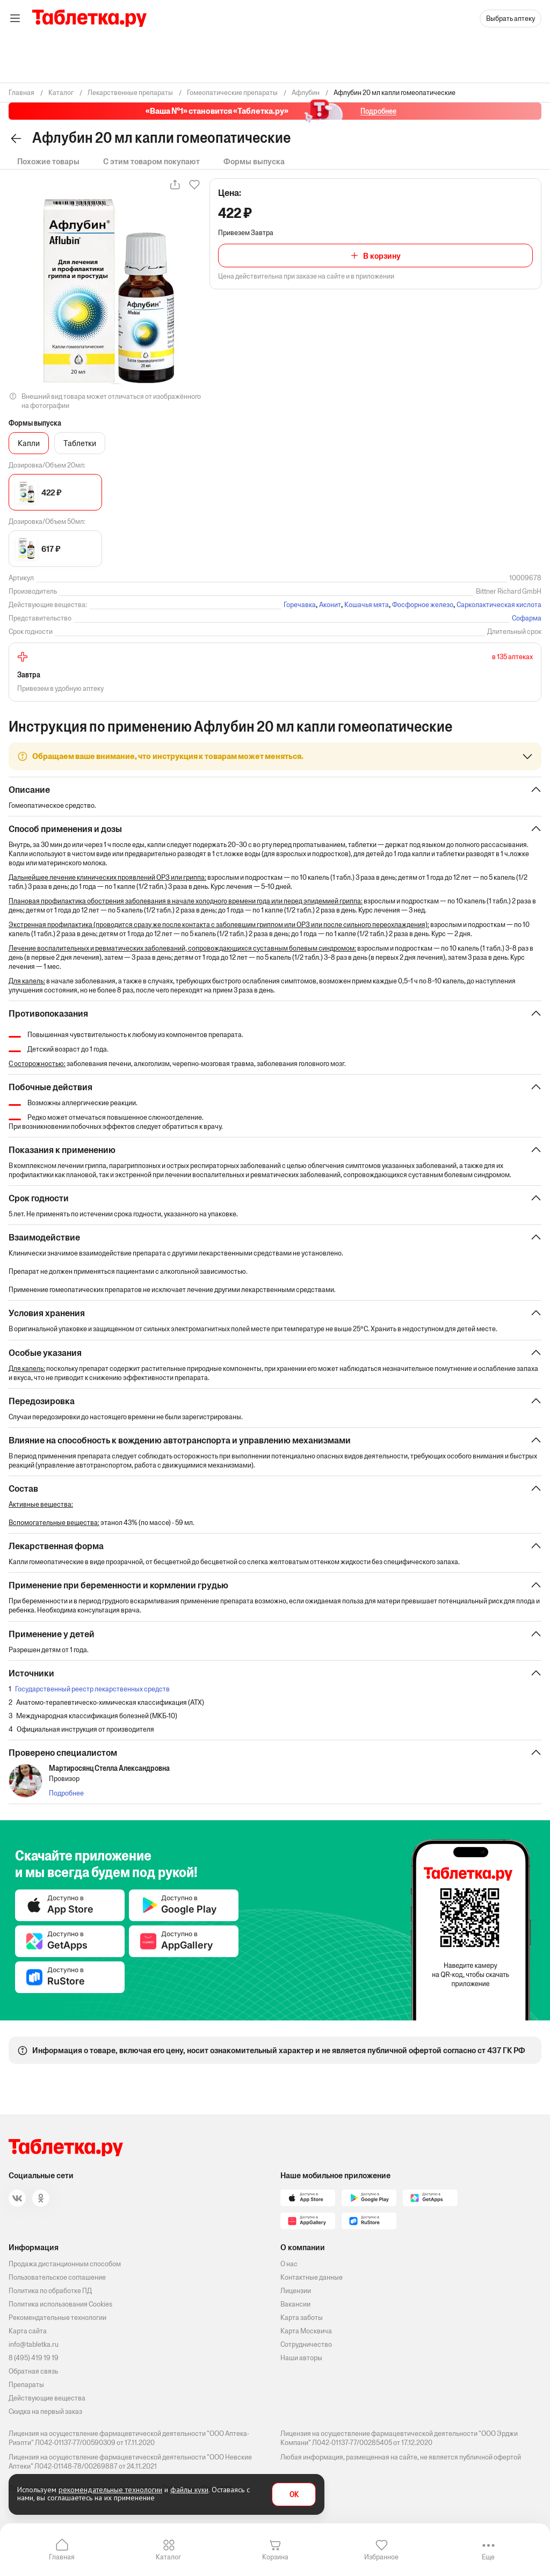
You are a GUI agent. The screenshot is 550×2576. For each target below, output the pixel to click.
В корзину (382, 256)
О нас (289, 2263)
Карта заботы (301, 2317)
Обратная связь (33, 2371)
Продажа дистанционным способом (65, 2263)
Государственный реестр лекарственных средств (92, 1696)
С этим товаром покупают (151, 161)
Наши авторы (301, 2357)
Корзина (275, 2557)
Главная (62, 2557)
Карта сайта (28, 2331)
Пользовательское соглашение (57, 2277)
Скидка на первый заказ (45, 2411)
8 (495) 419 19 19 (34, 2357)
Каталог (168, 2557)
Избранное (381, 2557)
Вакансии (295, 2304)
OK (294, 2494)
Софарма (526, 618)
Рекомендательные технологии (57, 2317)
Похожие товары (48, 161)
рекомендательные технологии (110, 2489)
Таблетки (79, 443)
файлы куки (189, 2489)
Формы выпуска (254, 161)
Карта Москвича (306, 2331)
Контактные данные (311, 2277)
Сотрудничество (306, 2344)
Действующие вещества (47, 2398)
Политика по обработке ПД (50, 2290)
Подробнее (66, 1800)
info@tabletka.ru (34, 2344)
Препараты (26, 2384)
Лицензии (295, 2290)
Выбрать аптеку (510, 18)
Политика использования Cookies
#####
Pull every line of the listing above into your reply word for word, omitting the picture.

You are a GUI agent. The screenshot is 550×2576. For each target below, output the pixel to click.
В корзину (382, 256)
О нас (289, 2263)
Карта заботы (301, 2317)
Обратная связь (33, 2371)
Продажа дистанционным способом (65, 2263)
Государственный реестр лекарственных средств (92, 1696)
С этим товаром покупают (151, 161)
Наши авторы (301, 2357)
Корзина (275, 2557)
Главная (62, 2557)
Карта сайта (28, 2331)
Пользовательское соглашение (57, 2277)
Скидка на первый заказ (45, 2411)
8 (495) 419 19 19 (34, 2357)
Каталог (168, 2557)
Избранное (381, 2557)
Вакансии (295, 2304)
OK (294, 2494)
Софарма (526, 618)
Рекомендательные технологии (57, 2317)
Похожие товары (48, 161)
рекомендательные технологии (110, 2489)
Таблетки (79, 443)
файлы куки (189, 2489)
Формы выпуска (254, 161)
Карта Москвича (306, 2331)
Контактные данные (311, 2277)
Сотрудничество (306, 2344)
Действующие вещества (47, 2398)
Политика по обработке ПД (50, 2290)
Подробнее (66, 1800)
info@tabletka.ru (34, 2344)
Препараты (26, 2384)
Лицензии (295, 2290)
Выбрать аптеку (510, 18)
Политика использования Cookies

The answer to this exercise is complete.